### Goal of the exercise:
Drop all images and give the records again exactly.
===== Input records
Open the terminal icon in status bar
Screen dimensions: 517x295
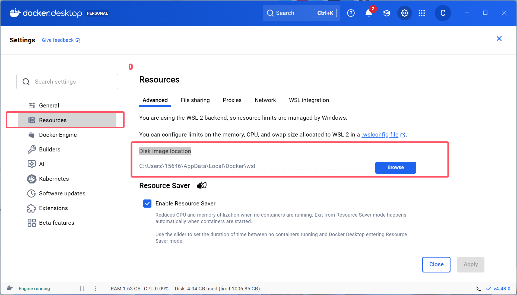point(478,289)
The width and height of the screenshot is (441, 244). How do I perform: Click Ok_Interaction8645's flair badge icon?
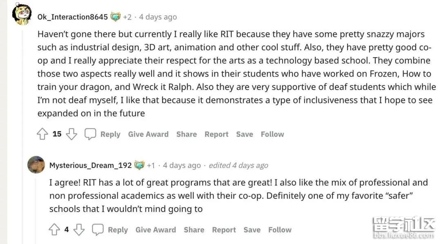(x=116, y=17)
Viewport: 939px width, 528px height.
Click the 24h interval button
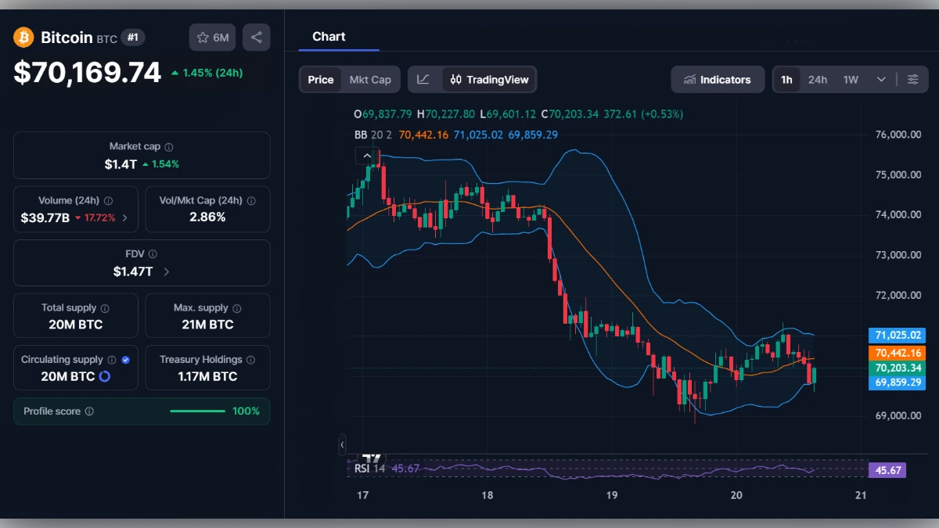(818, 79)
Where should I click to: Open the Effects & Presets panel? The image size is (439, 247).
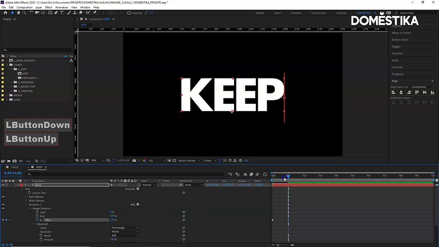pyautogui.click(x=401, y=33)
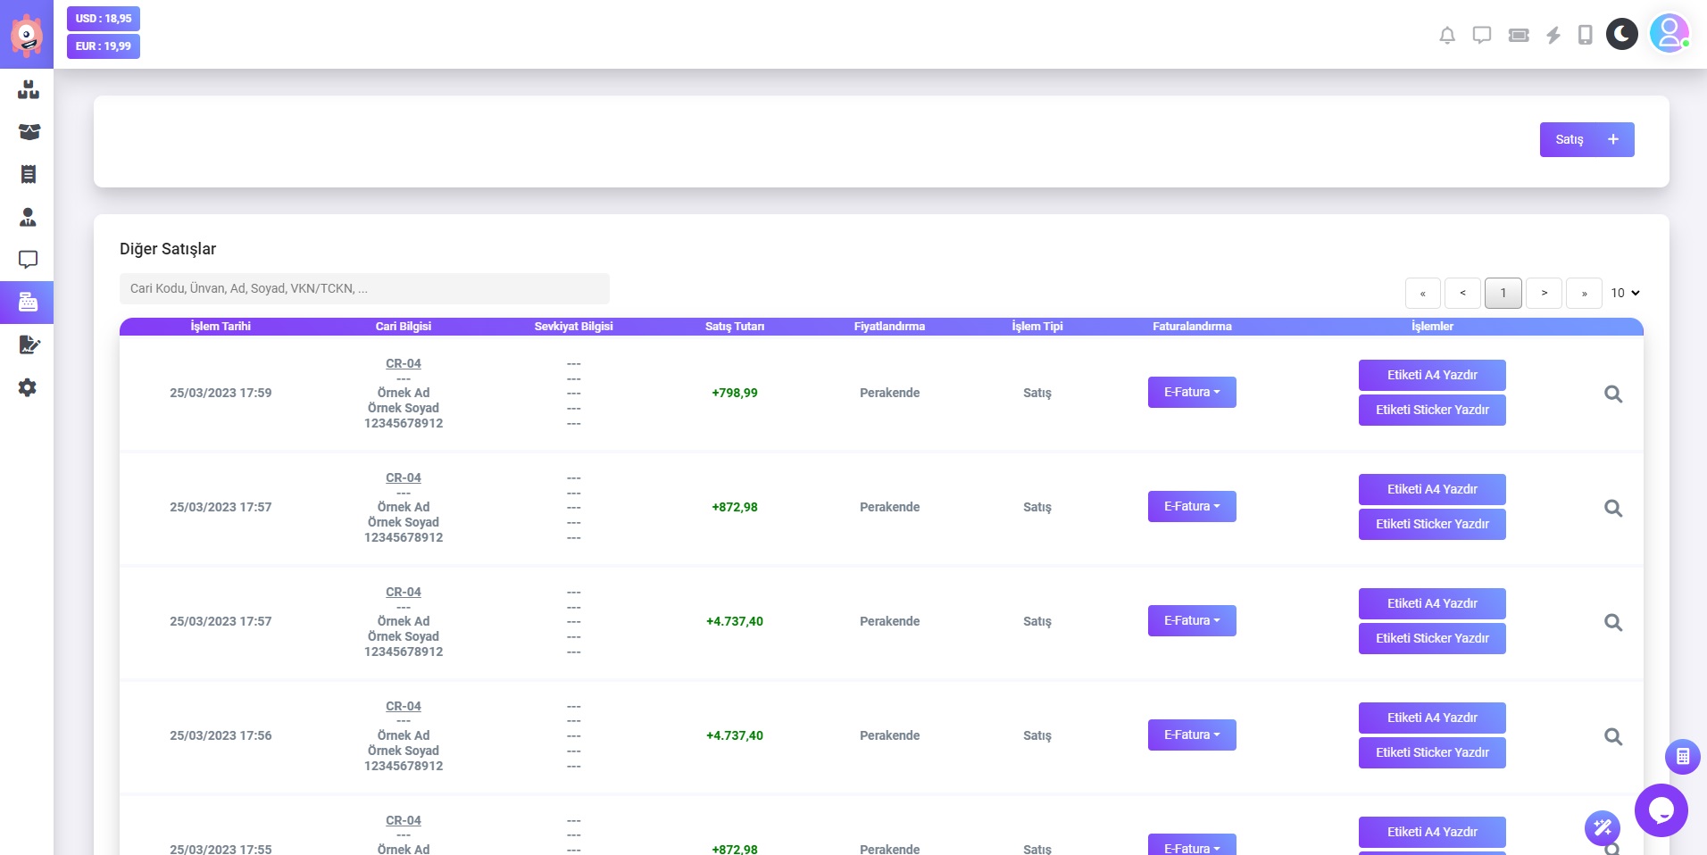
==========
### Result of the exercise:
Open the terminal icon in status bar
Screen dimensions: 517x295
point(478,289)
The width and height of the screenshot is (441, 244). How do I perform: Click Ok_Interaction8645's flair badge icon?
(x=116, y=17)
Viewport: 939px width, 528px height.
Click the 24h interval button
(818, 79)
Where should I click to: Open the Effects & Presets panel? The image size is (439, 247).
pyautogui.click(x=401, y=33)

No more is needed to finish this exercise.